|Budget Amount *help
¥3,500,000 (Direct Cost : ¥3,500,000)
Fiscal Year 2003 : ¥1,200,000 (Direct Cost : ¥1,200,000)
Fiscal Year 2002 : ¥2,300,000 (Direct Cost : ¥2,300,000)
The present study was conducted to elucidate the mechanism of chronic cyclosporine nephrotoxicity. We utilized cDNA microarray (Atras Rat 1.2 array, Atras 1.2 Array2, Clontech) and examined expression of 2,352 genes from rat kidneys suffering chronic nephrotoxicity with another calcineurin inhibitor, tacrolimus. We found enhanced gene expression of hundreds of gene in the kidney of chronic nephrotoxicity. Those included E-selectin, VCAM-1, fas antigen ligand, fas antigen, IL-6,G-CSF and u-PA which were known to be regulated by a transcription factor, nuclear factor kappaB (NF-kB). Electrophoretic mobility shift assay of nuclear protein from diseased kidney showed that DNA binding activity of not only NF-kB but also AP-1 were markedly enhanced in the kidney treated with either cyclosporine or tacrolimus.

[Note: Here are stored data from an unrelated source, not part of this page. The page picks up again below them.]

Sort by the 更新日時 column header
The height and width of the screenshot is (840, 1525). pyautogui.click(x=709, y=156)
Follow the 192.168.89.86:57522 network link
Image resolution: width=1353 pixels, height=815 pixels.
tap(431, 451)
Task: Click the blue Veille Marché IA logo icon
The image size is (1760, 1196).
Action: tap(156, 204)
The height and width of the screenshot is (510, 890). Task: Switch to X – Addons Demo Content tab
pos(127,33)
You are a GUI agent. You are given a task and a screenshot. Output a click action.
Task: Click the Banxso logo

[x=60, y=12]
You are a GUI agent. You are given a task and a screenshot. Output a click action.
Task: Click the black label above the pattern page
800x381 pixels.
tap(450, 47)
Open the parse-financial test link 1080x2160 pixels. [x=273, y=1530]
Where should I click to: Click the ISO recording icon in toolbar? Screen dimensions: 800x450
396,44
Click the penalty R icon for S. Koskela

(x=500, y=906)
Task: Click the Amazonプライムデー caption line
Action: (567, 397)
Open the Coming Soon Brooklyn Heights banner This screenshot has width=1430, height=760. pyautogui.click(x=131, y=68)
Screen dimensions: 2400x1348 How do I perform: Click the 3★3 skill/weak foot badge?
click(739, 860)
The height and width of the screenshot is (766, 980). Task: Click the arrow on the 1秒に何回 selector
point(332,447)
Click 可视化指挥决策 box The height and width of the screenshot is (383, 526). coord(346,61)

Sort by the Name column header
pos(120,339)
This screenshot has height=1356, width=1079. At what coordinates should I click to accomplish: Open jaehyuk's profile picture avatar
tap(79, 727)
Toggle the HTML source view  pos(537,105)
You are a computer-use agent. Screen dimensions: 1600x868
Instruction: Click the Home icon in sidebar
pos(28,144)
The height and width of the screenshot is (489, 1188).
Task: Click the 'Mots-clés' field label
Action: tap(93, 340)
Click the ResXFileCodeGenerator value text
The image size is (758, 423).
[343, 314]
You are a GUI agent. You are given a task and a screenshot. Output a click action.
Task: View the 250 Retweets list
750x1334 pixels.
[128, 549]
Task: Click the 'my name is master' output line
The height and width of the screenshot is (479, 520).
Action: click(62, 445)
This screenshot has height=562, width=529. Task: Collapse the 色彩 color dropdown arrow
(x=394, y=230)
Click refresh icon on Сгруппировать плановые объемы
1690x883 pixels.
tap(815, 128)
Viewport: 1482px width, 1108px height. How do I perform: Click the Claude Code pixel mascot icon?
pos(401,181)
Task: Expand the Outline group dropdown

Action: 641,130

These changes were almost abolished when rats were simultaneously maintained on high magnesium diet or putative NF-kB inhibitor, PDTC. Renal interstitial fibrosis seen in chronic nephrotoxicity was also attenuated by these treatments.These results suggested that NF-kB play an important role in the pathogenesis of chronic nephrotoxicity of calcineurin inhibitors. Furthermore, Mg supplementation attenuated chronic nephrotoxocity possibly via inhibition of NF-kB activation. To further demonstrate the role of NF-kB in the pathogenesis of renal ineterstitial fibrosis, we utilized rat model of renal fibrosis, obstructive nephropathy. Either PDTC or a proteasome inhibitor that inhibits NF-kB activation through different mode of mechanism significantly attenuated renal fibrosis. Further, oral adsorbent, AST-120 markedly attenuated NF-kB activation and development of renal fibrosis observed in remnant kidney. Thus, our study suggested that NF-kB activation is one of possible targets in treating renal fibrosis that is a main determinant of progressive renal disease.